Call The United Incident What It Is: Police Violence

It's not just the airline we should be mad at.

Social media exploded on Sunday with footage of a security officer wrenching a screaming man out of his airplane seat and dragging him down the aisle like a rag doll, blood seeping from the side of his mouth.

People around the world directed their ire at United Airlines, which offered a corporately manicured response apologizing for having to “re-accomodate” 69-year-old doctor David Dao and three other customers to make space for company employees that needed seats. United maintains that it followed proper procedure, but something isn’t right about watching Dao get battered and publicly humiliated simply for insisting on sitting in a seat he paid for.

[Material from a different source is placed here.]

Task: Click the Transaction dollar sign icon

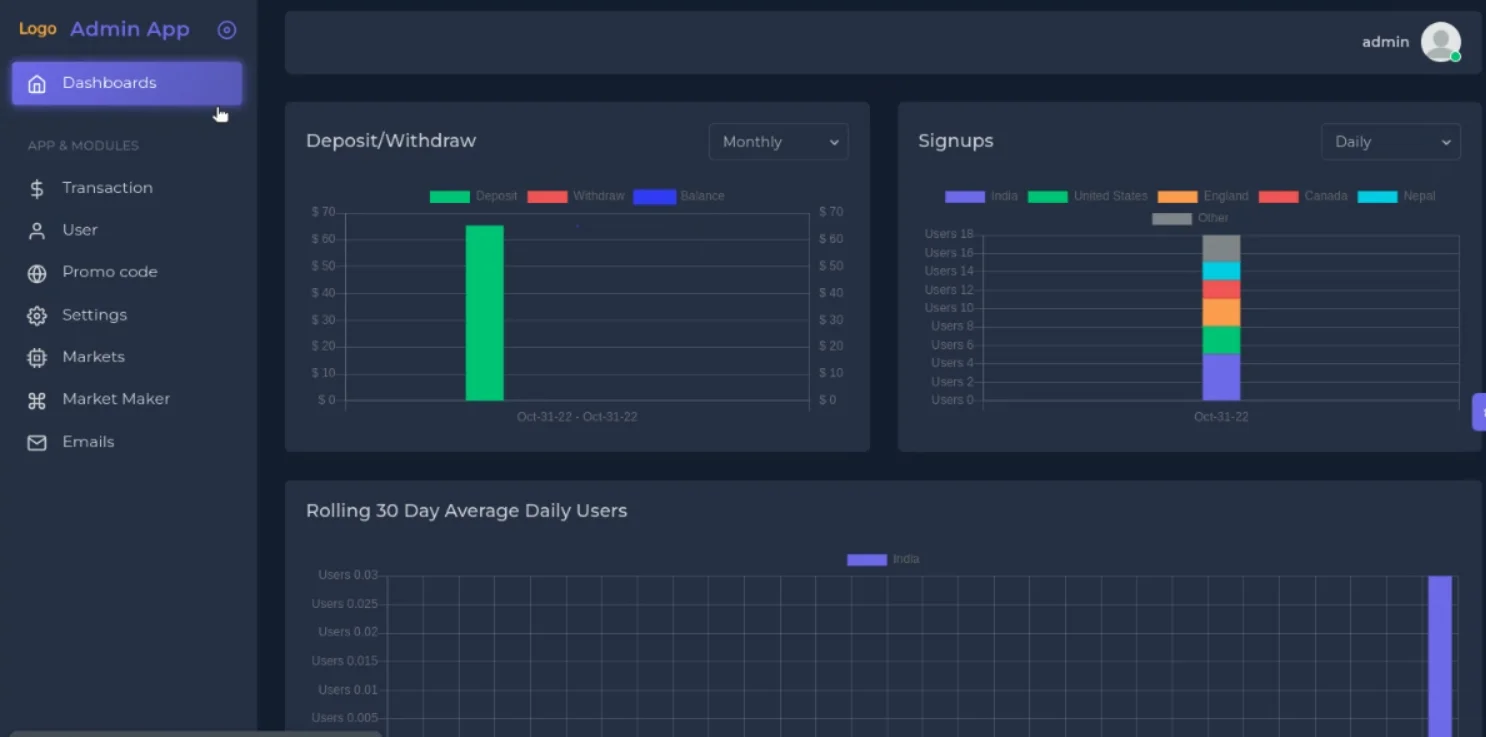Action: (x=37, y=189)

Let’s not ignore what we’re seeing. Yet again, an uncomfortable and repulsive outburst of state-sanctioned violence ― this time at the behest of a massive corporation ― is captivating the nation’s attention. The Chicago Aviation officer was unquestionably brutal in this instance, and his actions follow a disturbing trend of U.S. police resorting to force, even when it seems to most observers like they’d be better off avoiding it at all costs.

As with most controversial use-of-force incidents, officials will now examine whether the officer acted lawfully in this scenario. The Chicago Department of Aviation has reportedly placed the officer on administrative leave pending an investigation, and said in a statement that it does not condone his actions. But legal or not, the confrontation could have larger consequences.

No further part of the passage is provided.